## Work order
Among the entries that follow, find the lines holding "Expand" and say how many there are, with no other words.

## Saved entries
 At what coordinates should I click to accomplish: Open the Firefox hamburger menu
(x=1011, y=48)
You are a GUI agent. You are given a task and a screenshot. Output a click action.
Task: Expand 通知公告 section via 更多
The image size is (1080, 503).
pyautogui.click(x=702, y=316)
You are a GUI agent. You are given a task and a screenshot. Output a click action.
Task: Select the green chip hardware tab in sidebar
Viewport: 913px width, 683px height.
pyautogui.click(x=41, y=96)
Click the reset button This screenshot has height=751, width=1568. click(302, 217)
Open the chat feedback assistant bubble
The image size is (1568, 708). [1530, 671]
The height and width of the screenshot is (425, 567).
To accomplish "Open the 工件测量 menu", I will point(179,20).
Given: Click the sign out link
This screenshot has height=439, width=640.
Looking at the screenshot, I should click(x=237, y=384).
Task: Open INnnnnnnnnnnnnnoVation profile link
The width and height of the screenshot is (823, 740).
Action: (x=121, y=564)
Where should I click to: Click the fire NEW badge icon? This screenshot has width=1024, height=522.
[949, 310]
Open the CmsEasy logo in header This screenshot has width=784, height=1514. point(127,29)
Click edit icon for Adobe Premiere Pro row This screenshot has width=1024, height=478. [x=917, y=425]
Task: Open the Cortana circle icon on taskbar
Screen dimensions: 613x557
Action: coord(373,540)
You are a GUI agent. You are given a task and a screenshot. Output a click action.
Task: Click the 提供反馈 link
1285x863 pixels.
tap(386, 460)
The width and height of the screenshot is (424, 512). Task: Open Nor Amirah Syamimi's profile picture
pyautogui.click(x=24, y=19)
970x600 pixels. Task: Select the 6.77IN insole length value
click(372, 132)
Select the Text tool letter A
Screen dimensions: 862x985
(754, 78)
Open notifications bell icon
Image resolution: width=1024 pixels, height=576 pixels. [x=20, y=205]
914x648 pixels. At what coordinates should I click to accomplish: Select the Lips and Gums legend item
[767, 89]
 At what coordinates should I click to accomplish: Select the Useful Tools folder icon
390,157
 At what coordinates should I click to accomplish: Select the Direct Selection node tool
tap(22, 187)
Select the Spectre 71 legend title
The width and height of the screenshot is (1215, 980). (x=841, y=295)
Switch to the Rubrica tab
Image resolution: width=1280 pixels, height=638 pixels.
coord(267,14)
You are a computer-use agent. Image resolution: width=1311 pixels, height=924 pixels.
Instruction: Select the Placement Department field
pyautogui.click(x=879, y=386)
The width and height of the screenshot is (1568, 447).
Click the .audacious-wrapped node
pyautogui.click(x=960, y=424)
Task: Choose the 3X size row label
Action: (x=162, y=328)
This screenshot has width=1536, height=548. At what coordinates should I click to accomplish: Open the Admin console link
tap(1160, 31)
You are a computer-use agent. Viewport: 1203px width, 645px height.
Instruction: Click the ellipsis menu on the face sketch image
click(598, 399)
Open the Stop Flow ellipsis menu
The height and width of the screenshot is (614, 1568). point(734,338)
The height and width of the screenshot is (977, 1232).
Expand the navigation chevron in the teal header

## Task output
2